Frederick W. Taylor: Time Management Skills

SteelMill_interior
There is no question that the tendency of the average man (in all walks of life) is toward working at a slow, easy gait, and that it is only after a good deal of thought and observation on his part or as a result of example, conscience, or external pressure that he takes a more rapid pace.
***
From Frederick W. Taylor’s 1904 book Shop Management, which appeared long before his Principles of Scientific Management (1911). Taylor is considered the father of management consulting.
The natural laziness of men is serious, but by far the greatest evil from which both workmen and employers are suffering is the systematic soldiering which is almost universal under all of the ordinary schemes of management and which results from a careful study on the part of the workmen of what they think will promote their best interests.
The writer was much interested recently to hear one small but experienced golf caddie boy of twelve explaining to a green caddie who had shown special energy and interest the necessity of going slow and lagging behind his man when he came up to the ball, showing him that since they were paid by the hour, the faster they went, the less money they got, and finally telling him that if he went too fast the other boys would give him a licking.
This represents a type of systematic soldiering which is not, however, very serious, since it is done with the knowledge of the employer, who can quite easily break it up if he wishes.
The greater part of the systematic soldiering, however, is done by the men with the deliberate object of keeping their employers ignorant of how fast work can be done.
So universal is soldiering for this purpose that hardly a competent workman can be found in a large establishment, whether he works by the day or on piecework, contract work or under any of the ordinary systems of compensating labor, who does not devote a considerable part of his time to studying just how slowly he can work and still convince his employer that he is going at a good pace.
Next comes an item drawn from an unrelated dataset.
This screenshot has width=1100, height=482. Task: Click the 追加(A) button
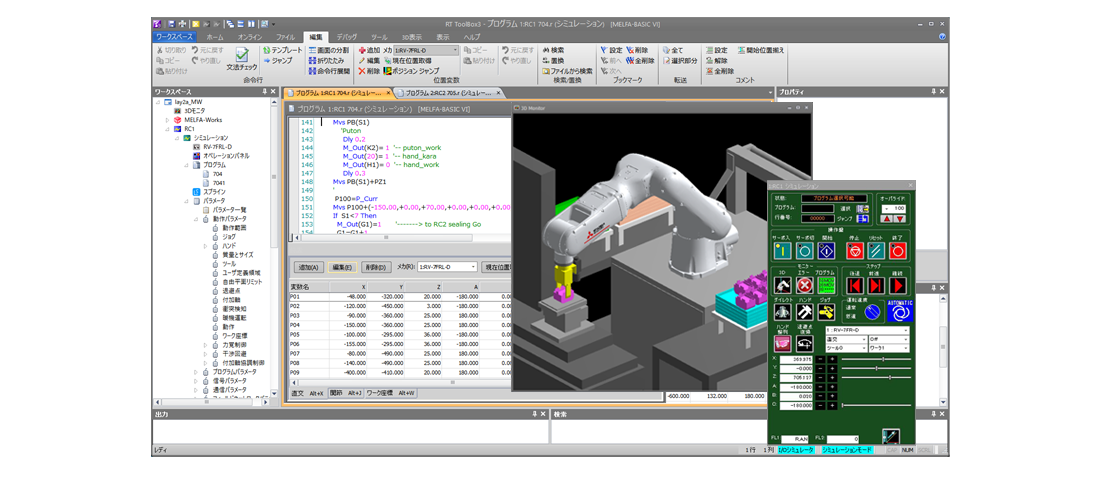(308, 267)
The causes for this are, briefly, that practically all employers determine upon a maximum sum which they feel it is right for each of their classes of employees to earn per day, whether their men work by the day or piece.
Each workman soon finds out about what this figure is for his particular case, and he also realizes that when his employer is convinced that a man is capable of doing more work than he has done, he will find sooner or later some way of compelling him to do it with little or no increase of pay.
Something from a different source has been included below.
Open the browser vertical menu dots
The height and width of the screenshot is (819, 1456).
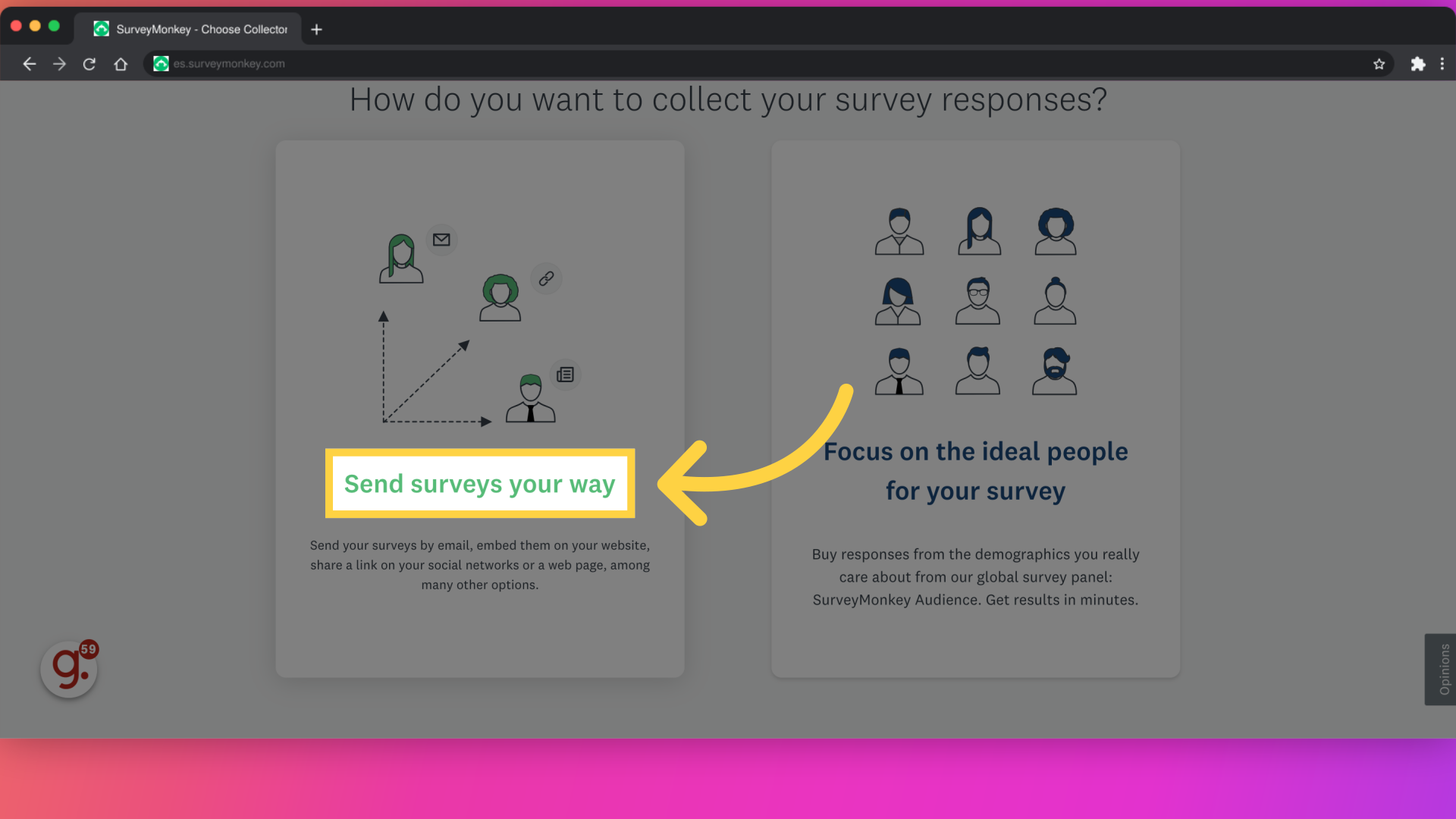tap(1442, 63)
Employers derive their knowledge of how much of a given class of work can be done in a day from either their own experience, which has frequently grown hazy with age, from casual and unsystematic observation of their men, or at best from records which are kept, showing the quickest time in which each job has been done. In many cases the employer will feel almost certain that a given job can be done faster than it has been, but he rarely cares to take the drastic measures necessary to force men to do it in the quickest time, unless he has an actual record, proving conclusively how fast the work can be done.
It evidently becomes for each man’s interest, then, to see that no job is done faster than it has been in the past. The younger and less experienced men are taught this by their elders, and all possible persuasion and social pressure is brought to bear upon the greedy and selfish men to keep them from making new records which result in temporarily increasing their wages, while all those who come after them are made to work harder for the same old pay.